◆ Exercise directions:
Please copy every line of the data in which the string "agent" appears.

[Saved data entries]
+++

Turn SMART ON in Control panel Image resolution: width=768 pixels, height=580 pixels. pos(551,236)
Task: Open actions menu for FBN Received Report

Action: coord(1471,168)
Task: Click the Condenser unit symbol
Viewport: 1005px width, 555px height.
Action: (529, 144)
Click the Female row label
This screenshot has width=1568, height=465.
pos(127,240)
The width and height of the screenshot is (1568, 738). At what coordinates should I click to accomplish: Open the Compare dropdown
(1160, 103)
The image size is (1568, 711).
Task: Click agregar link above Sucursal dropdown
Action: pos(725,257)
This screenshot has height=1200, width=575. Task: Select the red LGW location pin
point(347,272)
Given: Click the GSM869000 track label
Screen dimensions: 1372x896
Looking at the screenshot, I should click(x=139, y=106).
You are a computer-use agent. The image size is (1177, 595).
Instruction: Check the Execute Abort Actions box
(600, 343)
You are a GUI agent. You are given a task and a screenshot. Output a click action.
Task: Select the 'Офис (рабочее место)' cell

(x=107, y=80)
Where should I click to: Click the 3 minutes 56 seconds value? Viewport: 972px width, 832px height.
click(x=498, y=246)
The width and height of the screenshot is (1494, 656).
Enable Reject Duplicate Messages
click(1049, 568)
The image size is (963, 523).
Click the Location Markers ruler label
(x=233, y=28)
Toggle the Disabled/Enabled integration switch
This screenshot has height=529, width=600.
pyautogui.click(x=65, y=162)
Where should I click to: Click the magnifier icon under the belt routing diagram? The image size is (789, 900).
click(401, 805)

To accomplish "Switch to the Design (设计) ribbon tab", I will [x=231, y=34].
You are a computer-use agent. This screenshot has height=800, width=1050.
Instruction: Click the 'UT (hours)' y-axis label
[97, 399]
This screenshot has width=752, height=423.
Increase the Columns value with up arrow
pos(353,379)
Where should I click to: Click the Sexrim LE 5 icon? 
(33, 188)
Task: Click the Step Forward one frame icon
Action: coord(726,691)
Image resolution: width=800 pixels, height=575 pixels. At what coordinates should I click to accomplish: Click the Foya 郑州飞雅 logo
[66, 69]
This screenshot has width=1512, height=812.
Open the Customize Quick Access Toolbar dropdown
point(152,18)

+++

◆ Task output:
You are a computer-use agent. The image size is (1177, 595).
You are a GUI agent. You are given a task and a screenshot. Output a click action.
You are a computer-use agent. This screenshot has height=800, width=1050.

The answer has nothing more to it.